─── SUPPLIED PASSAGE ───

Reality star and former Olympian Caitlyn Jenner is claiming that, during her unsuccessful run for California governor, Republican party leaders refused to be appear alongside her in public, despite supporting her in private.
“I had elected officials and party leaders who would gladly take private meetings with my campaign team and me, but would balk at the mere notion of being seen publicly with me,” Jenner wrote in a recent USA Today column.
“To a point, I understand they have to protect themselves from their voters and the base who might not be as open-minded as they are,” Jenner wrote, noting that the problem “for someone like myself” is “partly generational.”
“But leadership means standing up for what is right, and if you thank me privately for running for office, you should be able to do it publicly,” she said.
Jenner was one of more than 50 candidates, including write-ins, who contested the gubernatorial election, coming in 13th with approximately 1% of the vote. Had she been successful, she would have become the nation’s first transgender governor, and the only out state executive belonging to the GOP. However, California voters ultimately decided to retain incumbent Gov. Gavin Newsom (D), with 63% voting not to recall him. That rendered the second question on the ballot, of which candidate should replace him in office — in which Jenner fell behind frontrunner Larry Elder (R) and 11 others — moot.
When Jenner initially considered jumping into the recall election, she was praised by some pundits, who pointed to her near-universal name recognition and vast fortune as assets for her campaign. She even managed to obtain help from former President Donald Trump’s former campaign manager, Brad Parscale, in bringing aboard prominent GOP strategists with experience at both the state and national level, as well as Caroline Wren, a longtime GOP fundraiser who previously worked at Trump Victory.
Unfortunately, Jenner’s campaign began to flounder, and she never managed to grow her support in public polls beyond 6% — which may also have influenced elected officials’ and party leaders’ willingness to associate themselves with her campaign. Just days after entering the race, Jenner was side-swiped by reports that her children thought she didn’t have the experience to run the state and that her Kardashian step-daughters wouldn’t be endorsing her.
In May, Jenner opined that transgender youth should be banned from competing in sports based on their gender identity, a stance that undercut her ability to be seen by Democratic voters — who outnumber Republicans 3-to-1 in California — as a palatable Republican alternative to Newsom, and placed her at the center of the ongoing culture war debates.

───

*QUESTIONS:*
1) In the article on Caitlyn Jenner's run for California governor, why did the question of which candidate should replace Gov. Gavin Newsom become moot? Answer in one to three sentences.
2) Resume the article on Caitlyn Jenner's gubernatorial campaign, starting immediately after its final sentence.

─── GIVEN RECORDS ───

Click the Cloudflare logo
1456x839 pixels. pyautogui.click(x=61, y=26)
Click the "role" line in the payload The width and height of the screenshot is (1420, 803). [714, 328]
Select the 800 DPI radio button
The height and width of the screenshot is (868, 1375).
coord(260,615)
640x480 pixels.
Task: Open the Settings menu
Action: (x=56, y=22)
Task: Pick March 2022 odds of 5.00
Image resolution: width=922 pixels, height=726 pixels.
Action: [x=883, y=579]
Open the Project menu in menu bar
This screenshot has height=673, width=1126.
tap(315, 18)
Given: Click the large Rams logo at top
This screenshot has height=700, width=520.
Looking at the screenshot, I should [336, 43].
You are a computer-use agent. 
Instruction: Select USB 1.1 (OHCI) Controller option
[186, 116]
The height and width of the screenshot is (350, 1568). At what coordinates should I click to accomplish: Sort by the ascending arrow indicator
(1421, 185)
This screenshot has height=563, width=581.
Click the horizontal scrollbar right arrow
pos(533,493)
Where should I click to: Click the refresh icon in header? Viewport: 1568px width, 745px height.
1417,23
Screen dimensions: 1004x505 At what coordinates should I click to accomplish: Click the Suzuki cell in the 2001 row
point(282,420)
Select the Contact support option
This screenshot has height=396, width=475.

───

*LIST OF ANSWERS:*
1) The replacement question became moot because California voters decided to keep Newsom in office, with 63% voting not to recall him. Since he was not recalled, there was no vacancy for any candidate to fill.

2)
Had she kept above the fray, Jenner potentially could have critiqued Newsom’s fiscal, housing, and environmental policies, as well as his response to the COVID-19 pandemic, and his hypocrisy in not abiding by his own executive orders on mask-wearing when he attended a dinner with well-connected lobbyists at a pricey Napa Valley restaurant, in which Newsom and other diners did not wear masks.
But Jenner also turned off some voters, and undercut her self-proclaimed image as a “compassionate disrupter” when she appeared on Fox News and complained about the visibility of the state’s homeless population. She would continue to harp on that issue throughout the campaign, even complaining that the presence of homeless people was “destroying” local businesses.
Some Republicans were also skeptical of Jenner’s political involvement, and questioned whether she had gone golfing instead of voting in the 2020 election, as she had previously claimed, or whether she had indeed cast a ballot. Her campaign appeared to hit rock-bottom when she left the campaign trail in order to record a reality show in Australia in mid-July.
Despite Republicans’ reticence to appear publicly with Jenner, she vowed, in her USA Today column, to continue to “fight for inclusivity in the Republican Party.” She also encouraged California Republicans to try to win over some Democratic constituencies who might be more receptive to the GOP’s platform or messaging, in order to gain more political leverage and influence within the state.
She concluded: “I will continue to fight for the conservative movement and work with the next generation of leaders who will open doors for more people to join the conservative movement and be accepting of people like myself who do not fit into what the media or society categorizes as Republican.”